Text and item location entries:
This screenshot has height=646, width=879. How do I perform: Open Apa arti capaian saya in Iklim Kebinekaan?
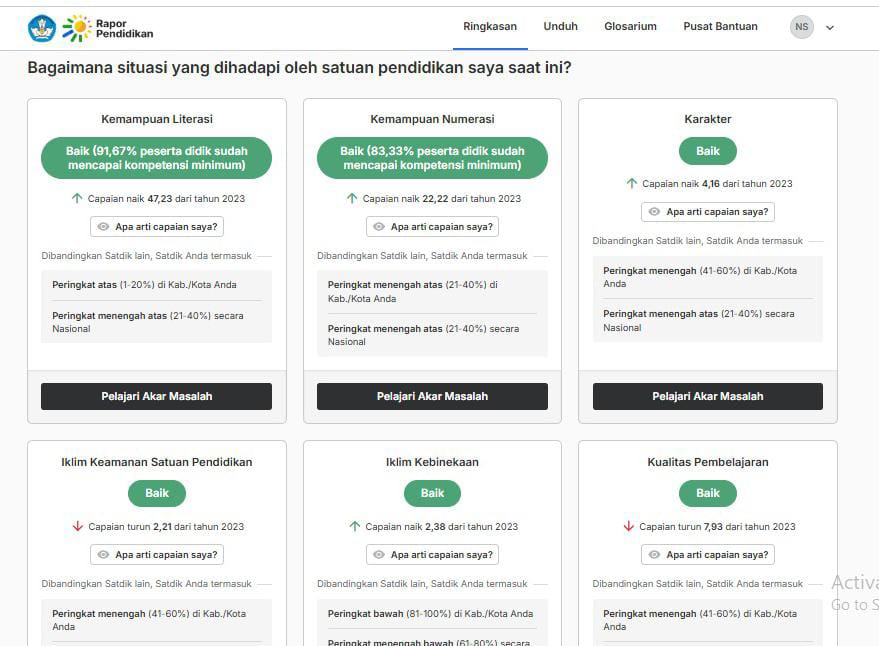tap(432, 555)
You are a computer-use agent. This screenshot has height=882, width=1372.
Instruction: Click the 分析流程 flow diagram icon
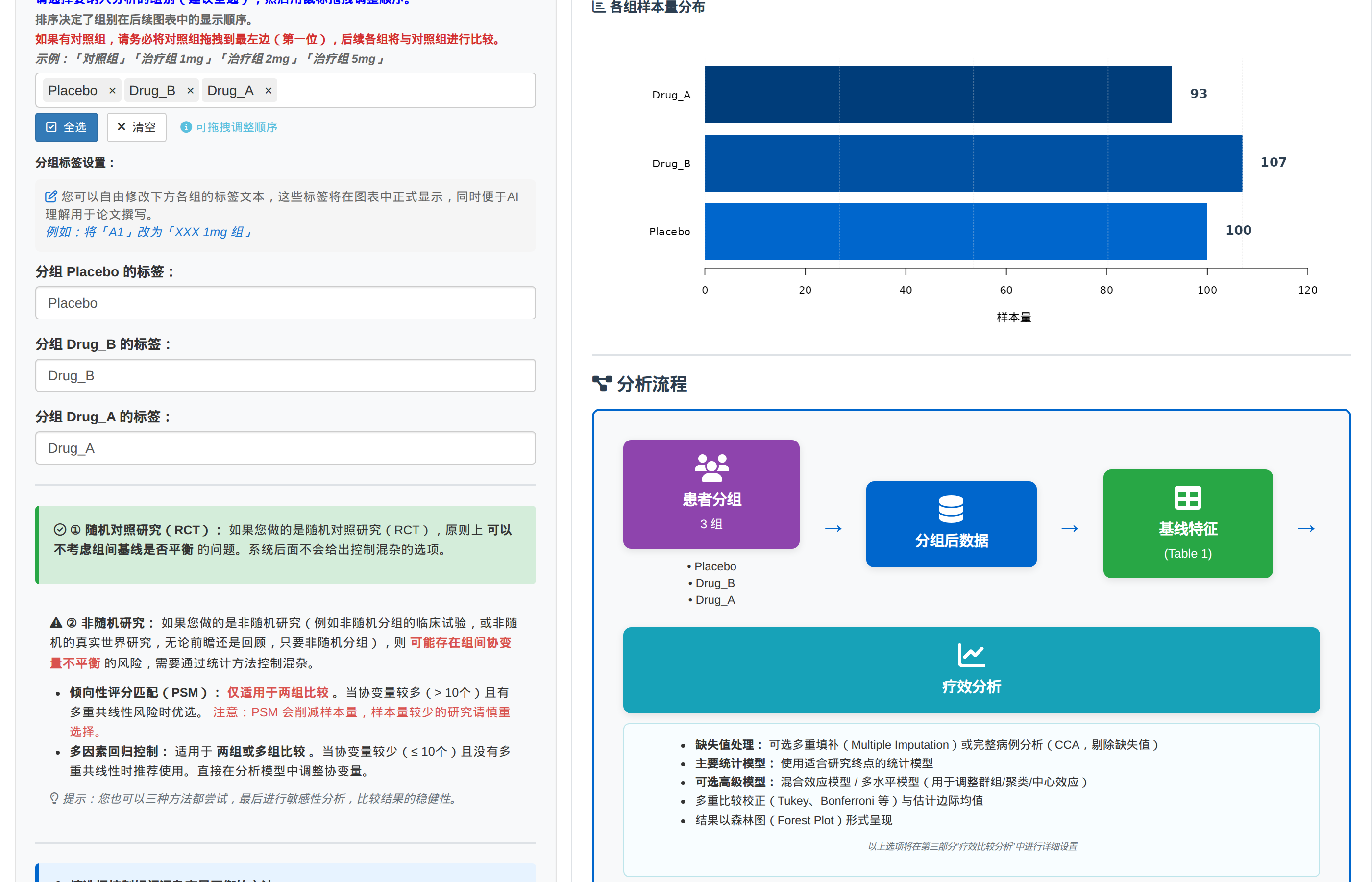(602, 384)
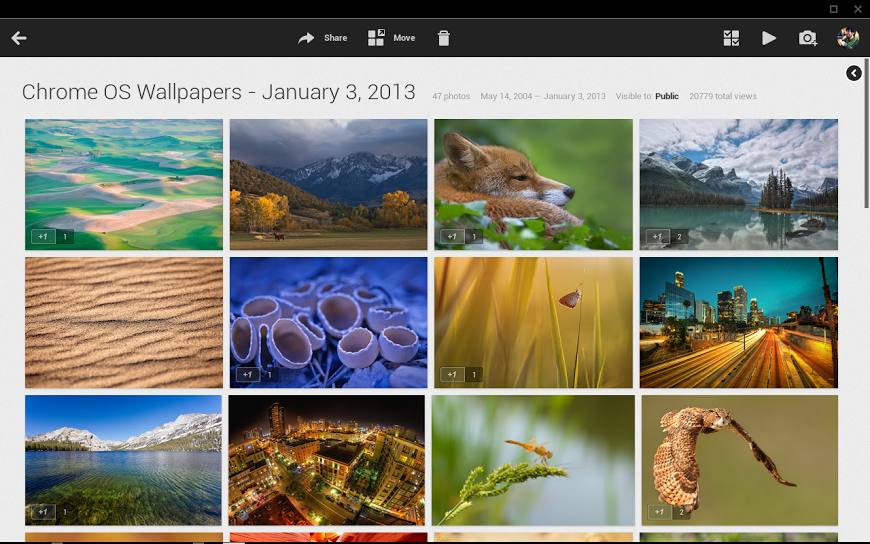
Task: Maximize the window from the title bar
Action: click(x=834, y=8)
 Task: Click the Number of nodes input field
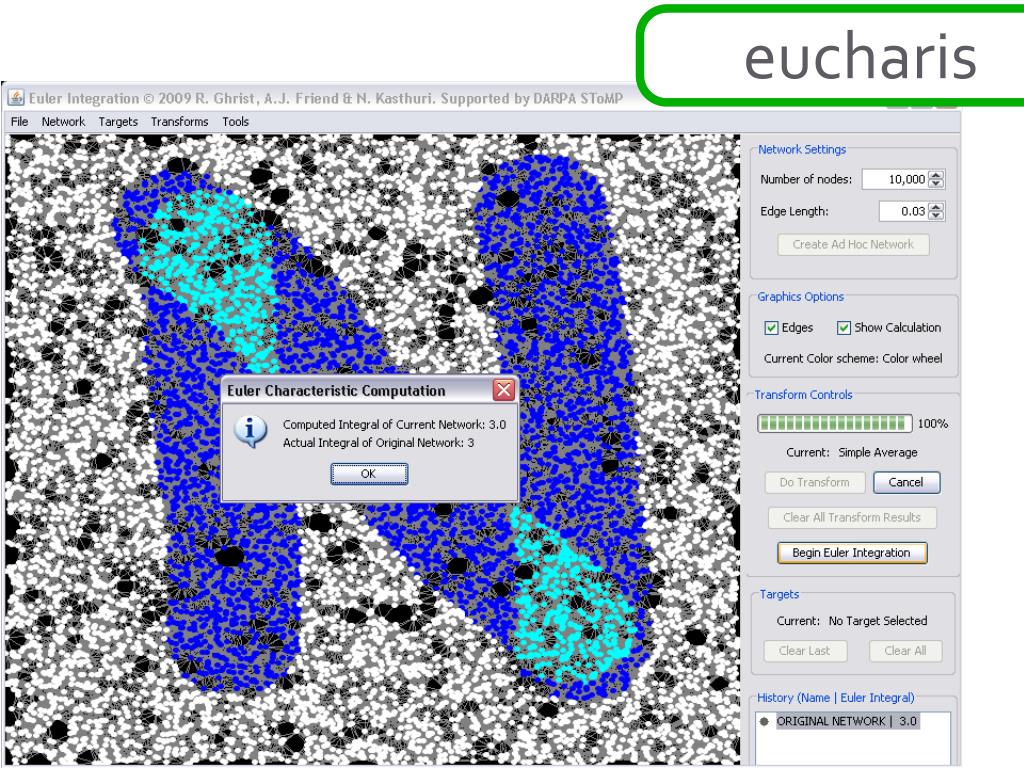(x=895, y=179)
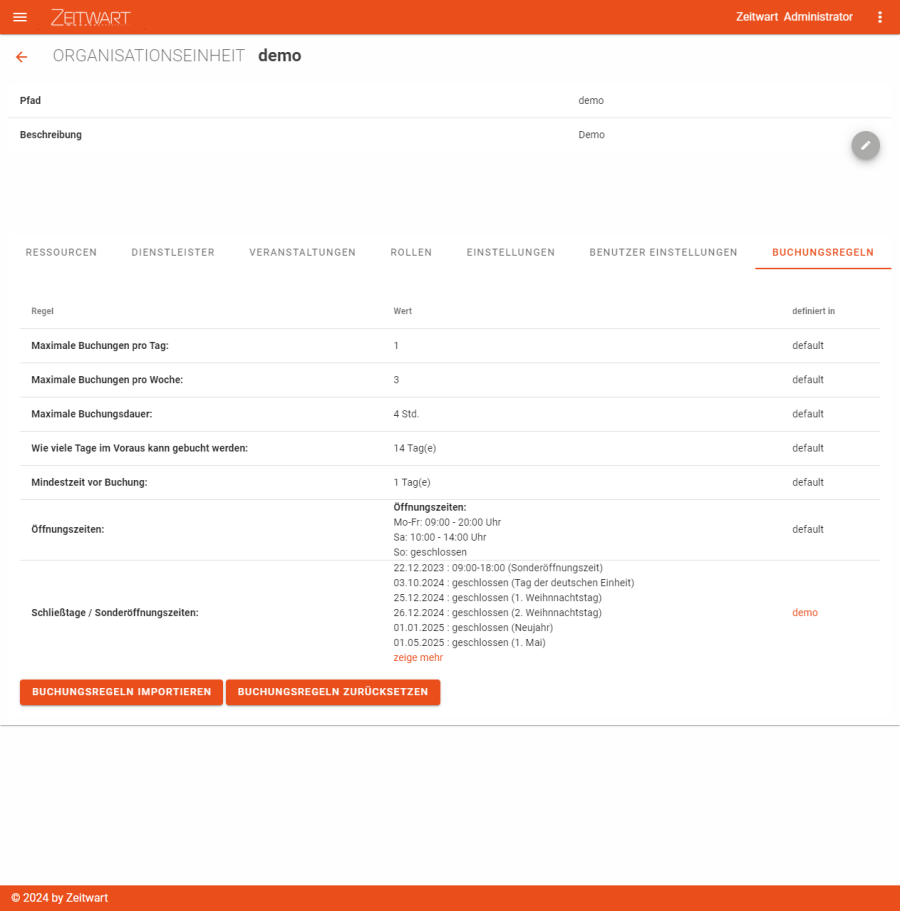Click Zeitwart Administrator user name

tap(794, 17)
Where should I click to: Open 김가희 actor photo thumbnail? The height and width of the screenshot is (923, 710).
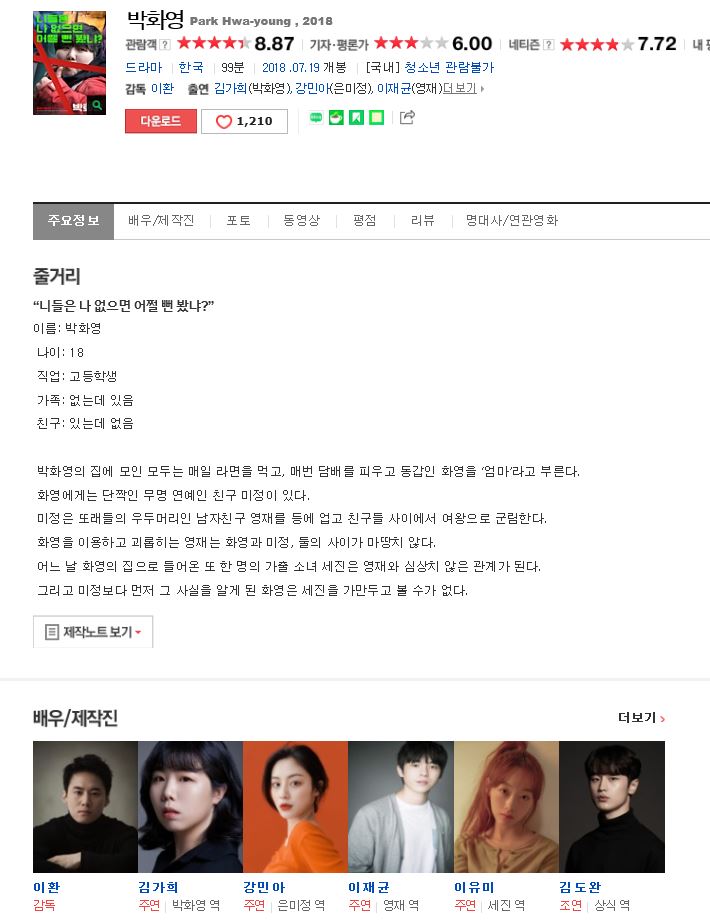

== Set problem ==
Rewrite every line of the material above as a numbered list, skipping blank lines. Leave the pictures out.

== Answer to this task ==
1. This screenshot has height=646, width=879. How do I perform: Open Apa arti capaian saya in Iklim Kebinekaan?
2. tap(432, 555)
3. You are a computer-use agent. This screenshot has height=882, width=1372.
4. Instruction: Click the 分析流程 flow diagram icon
5. (602, 384)
6. Task: Maximize the window from the title bar
7. Action: click(x=834, y=8)
8.  Task: Click the Number of nodes input field
9. (x=895, y=179)
10. Click Zeitwart Administrator user name
11. tap(794, 17)
12. Where should I click to: Open 김가희 actor photo thumbnail? The height and width of the screenshot is (923, 710).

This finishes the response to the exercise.